Input records
• • • •

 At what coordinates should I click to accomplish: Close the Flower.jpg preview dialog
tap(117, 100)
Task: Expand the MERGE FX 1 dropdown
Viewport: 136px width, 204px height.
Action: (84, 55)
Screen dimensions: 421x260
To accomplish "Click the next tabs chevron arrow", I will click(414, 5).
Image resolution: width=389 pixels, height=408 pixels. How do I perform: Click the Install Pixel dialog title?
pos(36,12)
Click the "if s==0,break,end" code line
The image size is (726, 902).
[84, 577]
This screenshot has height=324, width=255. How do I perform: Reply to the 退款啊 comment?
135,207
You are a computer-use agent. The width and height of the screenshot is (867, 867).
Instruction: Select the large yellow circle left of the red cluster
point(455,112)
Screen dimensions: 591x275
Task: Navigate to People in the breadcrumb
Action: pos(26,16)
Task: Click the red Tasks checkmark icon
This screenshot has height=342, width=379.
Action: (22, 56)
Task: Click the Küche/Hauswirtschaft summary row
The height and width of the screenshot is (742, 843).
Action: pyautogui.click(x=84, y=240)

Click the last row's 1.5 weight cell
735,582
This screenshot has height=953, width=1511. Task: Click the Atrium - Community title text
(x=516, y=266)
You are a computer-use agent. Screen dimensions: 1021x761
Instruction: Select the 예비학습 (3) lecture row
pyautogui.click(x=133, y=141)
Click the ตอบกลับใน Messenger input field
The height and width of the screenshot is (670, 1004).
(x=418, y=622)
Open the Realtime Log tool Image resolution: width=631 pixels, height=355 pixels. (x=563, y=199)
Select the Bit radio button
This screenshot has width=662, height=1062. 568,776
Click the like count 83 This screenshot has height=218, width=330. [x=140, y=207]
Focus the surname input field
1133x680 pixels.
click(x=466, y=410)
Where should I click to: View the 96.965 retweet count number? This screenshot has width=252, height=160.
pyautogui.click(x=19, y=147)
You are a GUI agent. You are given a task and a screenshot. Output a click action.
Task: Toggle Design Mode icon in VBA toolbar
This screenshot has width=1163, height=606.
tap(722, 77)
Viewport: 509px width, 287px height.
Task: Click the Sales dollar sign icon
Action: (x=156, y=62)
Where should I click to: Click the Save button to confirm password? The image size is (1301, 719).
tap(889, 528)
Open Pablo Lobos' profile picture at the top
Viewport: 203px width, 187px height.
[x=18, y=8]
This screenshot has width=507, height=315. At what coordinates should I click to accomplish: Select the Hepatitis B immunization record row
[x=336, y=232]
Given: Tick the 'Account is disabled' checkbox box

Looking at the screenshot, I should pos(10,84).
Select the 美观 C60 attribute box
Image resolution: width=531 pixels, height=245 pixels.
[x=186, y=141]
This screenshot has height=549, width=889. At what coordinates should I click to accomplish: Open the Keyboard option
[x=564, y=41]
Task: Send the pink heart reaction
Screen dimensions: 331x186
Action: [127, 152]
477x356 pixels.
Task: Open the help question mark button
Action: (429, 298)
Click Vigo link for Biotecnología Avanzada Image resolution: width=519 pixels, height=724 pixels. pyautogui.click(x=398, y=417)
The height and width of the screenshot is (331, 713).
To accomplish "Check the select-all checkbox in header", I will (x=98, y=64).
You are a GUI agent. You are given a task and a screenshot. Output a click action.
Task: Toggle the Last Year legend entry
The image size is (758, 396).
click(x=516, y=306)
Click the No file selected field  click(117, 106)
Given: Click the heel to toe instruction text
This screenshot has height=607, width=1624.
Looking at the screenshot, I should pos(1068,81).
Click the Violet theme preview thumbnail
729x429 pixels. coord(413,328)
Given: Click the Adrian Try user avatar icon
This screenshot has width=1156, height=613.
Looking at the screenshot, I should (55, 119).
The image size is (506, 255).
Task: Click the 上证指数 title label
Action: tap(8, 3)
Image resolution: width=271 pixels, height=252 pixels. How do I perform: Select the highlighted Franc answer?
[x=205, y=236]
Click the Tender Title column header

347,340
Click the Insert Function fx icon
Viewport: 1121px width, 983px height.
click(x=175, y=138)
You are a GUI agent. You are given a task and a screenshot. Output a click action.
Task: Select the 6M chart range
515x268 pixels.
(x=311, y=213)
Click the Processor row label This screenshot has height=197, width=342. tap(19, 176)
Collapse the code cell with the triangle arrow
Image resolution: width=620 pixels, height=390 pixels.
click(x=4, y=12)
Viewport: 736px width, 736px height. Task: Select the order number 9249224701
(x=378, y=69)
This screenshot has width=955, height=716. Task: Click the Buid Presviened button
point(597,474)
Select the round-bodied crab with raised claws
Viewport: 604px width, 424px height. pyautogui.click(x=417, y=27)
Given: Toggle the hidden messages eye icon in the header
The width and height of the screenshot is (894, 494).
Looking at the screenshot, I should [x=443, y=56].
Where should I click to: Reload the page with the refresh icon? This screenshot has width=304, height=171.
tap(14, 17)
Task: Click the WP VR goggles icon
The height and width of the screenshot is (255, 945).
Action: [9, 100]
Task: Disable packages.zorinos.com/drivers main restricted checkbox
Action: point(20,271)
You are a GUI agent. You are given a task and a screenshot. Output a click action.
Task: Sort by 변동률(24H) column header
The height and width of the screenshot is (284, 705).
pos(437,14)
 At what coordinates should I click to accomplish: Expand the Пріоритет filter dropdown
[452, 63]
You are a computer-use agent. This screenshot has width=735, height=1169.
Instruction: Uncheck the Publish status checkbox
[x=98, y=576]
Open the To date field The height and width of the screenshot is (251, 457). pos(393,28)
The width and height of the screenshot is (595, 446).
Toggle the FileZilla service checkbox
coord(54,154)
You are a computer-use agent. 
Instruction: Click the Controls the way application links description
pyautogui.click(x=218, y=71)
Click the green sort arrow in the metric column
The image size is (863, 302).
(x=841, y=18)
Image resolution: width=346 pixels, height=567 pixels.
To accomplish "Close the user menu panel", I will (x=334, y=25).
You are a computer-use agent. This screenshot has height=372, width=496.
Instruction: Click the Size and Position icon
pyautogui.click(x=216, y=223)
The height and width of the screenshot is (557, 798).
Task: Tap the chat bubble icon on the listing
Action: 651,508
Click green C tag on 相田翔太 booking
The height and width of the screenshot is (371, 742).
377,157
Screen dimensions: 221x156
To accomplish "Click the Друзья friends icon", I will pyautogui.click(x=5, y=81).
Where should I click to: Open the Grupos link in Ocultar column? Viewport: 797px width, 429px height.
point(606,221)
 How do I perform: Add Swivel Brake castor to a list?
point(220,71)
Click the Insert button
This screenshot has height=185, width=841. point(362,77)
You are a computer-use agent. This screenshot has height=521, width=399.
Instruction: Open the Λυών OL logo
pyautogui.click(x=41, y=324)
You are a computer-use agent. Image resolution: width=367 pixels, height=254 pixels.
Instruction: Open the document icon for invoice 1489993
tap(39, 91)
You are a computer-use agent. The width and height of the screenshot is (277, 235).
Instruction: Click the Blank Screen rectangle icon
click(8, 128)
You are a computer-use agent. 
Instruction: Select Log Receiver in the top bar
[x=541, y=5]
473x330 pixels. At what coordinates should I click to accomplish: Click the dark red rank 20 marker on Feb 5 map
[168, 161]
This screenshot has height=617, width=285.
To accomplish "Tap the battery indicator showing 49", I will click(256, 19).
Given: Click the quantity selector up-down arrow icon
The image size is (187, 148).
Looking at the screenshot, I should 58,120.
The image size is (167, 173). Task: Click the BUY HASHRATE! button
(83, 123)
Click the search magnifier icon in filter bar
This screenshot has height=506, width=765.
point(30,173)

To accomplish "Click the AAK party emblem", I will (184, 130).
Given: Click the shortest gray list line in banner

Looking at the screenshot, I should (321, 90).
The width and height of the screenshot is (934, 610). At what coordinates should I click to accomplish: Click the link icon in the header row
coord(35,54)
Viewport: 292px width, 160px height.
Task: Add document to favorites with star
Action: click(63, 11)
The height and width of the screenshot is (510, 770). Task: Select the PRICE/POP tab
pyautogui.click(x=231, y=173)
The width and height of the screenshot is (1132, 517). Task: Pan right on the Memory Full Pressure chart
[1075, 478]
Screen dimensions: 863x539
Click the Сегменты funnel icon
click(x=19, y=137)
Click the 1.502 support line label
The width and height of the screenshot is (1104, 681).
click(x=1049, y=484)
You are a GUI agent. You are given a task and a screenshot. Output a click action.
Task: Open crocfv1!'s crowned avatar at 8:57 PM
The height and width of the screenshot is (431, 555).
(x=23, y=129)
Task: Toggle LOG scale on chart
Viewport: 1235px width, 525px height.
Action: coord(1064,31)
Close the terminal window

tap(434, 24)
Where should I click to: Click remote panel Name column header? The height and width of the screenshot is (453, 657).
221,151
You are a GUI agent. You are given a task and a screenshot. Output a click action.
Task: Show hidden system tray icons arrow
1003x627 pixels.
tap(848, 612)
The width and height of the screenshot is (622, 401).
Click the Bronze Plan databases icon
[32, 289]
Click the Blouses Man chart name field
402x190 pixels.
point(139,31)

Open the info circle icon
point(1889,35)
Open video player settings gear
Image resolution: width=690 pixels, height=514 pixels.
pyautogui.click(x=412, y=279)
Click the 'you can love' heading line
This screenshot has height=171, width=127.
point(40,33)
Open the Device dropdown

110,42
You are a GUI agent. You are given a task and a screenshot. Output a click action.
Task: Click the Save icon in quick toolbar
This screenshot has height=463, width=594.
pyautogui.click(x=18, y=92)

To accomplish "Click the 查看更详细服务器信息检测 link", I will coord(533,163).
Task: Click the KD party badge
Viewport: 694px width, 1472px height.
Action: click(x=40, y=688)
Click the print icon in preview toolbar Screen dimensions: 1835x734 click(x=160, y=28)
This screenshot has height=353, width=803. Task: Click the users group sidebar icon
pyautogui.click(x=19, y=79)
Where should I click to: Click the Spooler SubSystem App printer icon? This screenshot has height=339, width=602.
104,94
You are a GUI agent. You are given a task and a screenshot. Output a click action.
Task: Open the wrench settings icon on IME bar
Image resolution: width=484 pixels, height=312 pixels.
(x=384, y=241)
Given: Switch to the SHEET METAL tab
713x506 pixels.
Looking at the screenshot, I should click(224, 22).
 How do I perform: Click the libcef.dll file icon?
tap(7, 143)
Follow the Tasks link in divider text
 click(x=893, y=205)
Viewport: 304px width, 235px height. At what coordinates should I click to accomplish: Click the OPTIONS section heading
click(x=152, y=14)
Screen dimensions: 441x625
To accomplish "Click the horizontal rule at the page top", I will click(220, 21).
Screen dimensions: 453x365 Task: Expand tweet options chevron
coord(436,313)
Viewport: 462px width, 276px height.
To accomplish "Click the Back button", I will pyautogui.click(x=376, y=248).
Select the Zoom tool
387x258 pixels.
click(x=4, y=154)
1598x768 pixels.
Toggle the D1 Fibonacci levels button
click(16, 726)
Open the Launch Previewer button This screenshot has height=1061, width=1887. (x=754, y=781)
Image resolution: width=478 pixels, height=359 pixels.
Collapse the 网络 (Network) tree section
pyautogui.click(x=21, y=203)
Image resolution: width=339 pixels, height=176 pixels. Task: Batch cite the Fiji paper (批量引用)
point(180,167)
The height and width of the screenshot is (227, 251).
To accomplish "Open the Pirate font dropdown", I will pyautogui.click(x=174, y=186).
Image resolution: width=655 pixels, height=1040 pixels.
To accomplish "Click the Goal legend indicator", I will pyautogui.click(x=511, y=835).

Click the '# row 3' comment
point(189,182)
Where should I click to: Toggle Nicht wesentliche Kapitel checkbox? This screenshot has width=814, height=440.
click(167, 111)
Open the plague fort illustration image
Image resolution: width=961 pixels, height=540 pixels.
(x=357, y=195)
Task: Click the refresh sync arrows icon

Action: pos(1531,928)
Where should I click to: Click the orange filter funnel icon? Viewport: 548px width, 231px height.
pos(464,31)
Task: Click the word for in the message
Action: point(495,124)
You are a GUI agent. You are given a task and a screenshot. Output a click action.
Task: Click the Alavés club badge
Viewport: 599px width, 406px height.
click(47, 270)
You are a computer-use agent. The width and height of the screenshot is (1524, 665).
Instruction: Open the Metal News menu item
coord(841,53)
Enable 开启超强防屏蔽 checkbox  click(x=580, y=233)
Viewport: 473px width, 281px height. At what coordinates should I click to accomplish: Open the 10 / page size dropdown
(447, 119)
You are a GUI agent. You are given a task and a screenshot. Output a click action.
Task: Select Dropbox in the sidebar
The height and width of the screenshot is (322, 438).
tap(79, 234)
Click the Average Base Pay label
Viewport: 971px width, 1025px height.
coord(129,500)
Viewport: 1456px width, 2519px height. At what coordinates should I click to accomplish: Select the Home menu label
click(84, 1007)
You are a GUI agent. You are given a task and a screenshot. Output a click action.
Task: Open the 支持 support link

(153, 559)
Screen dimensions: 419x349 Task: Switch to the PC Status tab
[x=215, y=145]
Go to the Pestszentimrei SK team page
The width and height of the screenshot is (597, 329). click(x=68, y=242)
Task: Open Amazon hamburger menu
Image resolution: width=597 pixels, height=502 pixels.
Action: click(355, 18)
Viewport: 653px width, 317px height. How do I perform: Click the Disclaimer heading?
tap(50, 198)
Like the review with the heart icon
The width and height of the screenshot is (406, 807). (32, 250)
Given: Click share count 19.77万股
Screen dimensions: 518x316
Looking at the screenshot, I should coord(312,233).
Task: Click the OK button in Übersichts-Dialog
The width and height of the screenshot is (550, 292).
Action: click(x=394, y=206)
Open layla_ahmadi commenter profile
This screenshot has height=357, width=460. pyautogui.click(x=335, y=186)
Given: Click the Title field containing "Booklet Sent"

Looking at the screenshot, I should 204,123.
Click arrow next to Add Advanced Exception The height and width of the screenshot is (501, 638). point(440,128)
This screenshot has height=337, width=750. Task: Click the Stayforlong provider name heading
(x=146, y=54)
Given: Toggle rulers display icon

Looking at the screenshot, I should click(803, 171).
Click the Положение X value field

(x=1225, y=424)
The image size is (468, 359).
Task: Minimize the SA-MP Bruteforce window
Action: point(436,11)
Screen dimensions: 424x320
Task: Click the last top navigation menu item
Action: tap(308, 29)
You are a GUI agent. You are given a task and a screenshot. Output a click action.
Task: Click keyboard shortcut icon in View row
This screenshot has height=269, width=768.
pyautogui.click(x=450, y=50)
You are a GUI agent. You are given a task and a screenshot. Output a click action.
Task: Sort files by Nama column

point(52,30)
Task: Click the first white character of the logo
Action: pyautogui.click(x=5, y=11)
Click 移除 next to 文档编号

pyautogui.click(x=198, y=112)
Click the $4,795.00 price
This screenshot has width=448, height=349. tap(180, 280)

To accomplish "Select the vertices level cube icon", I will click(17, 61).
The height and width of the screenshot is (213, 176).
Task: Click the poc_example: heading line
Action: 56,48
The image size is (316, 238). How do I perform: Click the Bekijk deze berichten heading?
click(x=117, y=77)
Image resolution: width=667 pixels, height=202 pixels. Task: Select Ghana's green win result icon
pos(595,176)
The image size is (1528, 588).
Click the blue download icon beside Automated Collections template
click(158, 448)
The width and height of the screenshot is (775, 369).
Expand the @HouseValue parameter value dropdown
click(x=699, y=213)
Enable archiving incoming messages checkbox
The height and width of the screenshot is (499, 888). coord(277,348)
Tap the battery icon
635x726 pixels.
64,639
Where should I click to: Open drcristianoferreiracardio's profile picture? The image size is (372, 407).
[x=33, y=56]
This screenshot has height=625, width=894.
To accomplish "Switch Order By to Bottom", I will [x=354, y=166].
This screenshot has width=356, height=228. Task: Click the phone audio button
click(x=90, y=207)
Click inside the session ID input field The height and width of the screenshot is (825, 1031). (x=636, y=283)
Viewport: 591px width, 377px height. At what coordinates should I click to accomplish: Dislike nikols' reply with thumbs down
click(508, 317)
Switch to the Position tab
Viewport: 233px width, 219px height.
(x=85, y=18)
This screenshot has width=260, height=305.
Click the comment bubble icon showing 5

• • • •

Set down exactly the lines of the data above, beginning with the line that has "402x190 pixels." and ending with the line that has "Click the 'you can love' heading line", and no others.

402x190 pixels.
point(139,31)

Open the info circle icon
point(1889,35)
Open video player settings gear
Image resolution: width=690 pixels, height=514 pixels.
pyautogui.click(x=412, y=279)
Click the 'you can love' heading line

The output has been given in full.